When those people get negatively checklisted, so that the council knows that care will be down to them, and not the NHS, the same approach is often used with the patient for care planning purposes (and any family) as a guide to the likely setting that the council would regard as meeting the person’s needs.
This is done on the footing (logical to management but not necessarily to social workers) that the cost of a care home is the minimum the council would have to provide. The thinking goes on from there that if the person or the family says ‘No, thank you’, then because it would have been lawful to meet needs via the care home route, the most that the person can be entitled to, at home, if that is what they prefer, is that same cost, or that same cost with an extra percentage on top of it, to show that independence is still being promoted.

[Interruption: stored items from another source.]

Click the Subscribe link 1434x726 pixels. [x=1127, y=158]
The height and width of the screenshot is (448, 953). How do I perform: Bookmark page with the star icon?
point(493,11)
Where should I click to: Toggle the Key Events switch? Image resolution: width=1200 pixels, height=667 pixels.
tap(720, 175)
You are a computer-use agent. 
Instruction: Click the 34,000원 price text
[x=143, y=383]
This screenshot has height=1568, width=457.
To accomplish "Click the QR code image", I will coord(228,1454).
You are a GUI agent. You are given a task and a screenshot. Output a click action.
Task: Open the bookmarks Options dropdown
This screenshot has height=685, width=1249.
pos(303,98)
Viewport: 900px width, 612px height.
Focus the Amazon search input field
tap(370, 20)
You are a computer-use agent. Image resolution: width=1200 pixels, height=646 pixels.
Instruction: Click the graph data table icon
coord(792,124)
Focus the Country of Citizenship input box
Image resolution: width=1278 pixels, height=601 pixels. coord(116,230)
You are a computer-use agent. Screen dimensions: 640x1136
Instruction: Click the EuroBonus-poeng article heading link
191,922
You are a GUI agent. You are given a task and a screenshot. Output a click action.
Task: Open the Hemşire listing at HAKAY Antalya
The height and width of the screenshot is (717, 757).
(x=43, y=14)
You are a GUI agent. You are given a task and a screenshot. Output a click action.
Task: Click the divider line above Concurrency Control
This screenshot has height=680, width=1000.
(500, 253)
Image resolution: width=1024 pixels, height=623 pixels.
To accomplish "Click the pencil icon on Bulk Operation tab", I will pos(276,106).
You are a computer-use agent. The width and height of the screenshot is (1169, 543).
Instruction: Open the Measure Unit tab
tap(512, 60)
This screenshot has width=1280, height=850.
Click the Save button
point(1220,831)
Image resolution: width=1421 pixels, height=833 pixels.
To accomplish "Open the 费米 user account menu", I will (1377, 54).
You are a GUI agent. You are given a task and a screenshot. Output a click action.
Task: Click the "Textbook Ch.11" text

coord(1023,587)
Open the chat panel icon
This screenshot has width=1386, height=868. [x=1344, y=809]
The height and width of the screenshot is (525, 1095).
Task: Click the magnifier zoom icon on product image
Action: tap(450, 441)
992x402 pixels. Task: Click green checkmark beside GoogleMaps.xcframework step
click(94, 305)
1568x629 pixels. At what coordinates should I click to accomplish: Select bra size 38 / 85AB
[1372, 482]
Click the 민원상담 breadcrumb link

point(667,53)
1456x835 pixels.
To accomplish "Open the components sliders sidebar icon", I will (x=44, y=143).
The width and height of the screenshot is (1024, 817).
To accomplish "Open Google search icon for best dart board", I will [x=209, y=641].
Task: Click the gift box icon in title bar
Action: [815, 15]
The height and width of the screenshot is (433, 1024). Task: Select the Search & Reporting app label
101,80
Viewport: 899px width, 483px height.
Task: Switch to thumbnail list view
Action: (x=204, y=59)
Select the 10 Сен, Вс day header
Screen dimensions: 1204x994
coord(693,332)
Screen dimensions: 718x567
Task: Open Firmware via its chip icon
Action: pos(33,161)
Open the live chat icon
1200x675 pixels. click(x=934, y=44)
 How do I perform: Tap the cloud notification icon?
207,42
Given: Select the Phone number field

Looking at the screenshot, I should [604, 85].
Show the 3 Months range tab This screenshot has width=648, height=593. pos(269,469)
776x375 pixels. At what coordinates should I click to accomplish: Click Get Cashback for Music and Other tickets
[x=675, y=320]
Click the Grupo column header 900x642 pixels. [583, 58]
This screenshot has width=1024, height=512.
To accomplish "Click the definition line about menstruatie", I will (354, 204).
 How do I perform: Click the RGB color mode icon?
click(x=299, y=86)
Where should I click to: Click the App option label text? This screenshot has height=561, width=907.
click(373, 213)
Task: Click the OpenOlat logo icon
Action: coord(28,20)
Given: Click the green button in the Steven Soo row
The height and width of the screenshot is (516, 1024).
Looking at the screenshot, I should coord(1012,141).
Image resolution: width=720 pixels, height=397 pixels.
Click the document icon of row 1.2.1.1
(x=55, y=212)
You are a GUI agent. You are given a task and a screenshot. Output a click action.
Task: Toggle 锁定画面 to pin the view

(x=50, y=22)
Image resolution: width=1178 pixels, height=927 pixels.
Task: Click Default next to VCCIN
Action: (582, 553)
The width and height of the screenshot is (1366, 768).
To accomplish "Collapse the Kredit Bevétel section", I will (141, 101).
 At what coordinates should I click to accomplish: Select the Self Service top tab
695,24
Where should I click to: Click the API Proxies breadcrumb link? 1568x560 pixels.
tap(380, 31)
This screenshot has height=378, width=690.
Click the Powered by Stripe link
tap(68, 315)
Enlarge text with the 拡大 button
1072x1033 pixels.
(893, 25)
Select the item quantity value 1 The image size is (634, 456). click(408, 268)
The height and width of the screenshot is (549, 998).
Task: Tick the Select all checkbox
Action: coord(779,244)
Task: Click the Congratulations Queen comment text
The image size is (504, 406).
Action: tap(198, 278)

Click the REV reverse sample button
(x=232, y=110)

This is called cost capping, and the assumption that everyone can be appropriately cared for in a care home, is called warehousing, in the media.
Both are unlawful, we would venture to suggest;
- warehousing because it is a fetter on professional opinion and a negation of personalisation and the duty to promote wellbeing, before care planning even starts
- there is someone in every single geographical council area, of whom no professional would ever say ‘a care home can adequately meet your needs’ or a person of whom it would be agreed NEEDED to be in their own home, not merely wanted it.
- If that is the case, then it is not even relevant to consider the cost of the care home setting, for any budget sign off purpose, is it?; if it isn’t suitable in the first place, the notion of adequacy and suitability is the irreducible minimum that an offer to meet needs, must comprise.
- That is why it has always been understood in legal terms that the maximum figure in the council’s RAS is not a cap, but merely the product of a mathematical calculation based on pounds and points, derived in the first place from the council’s preferred maximum spend on meeting all its adult social care provision duties.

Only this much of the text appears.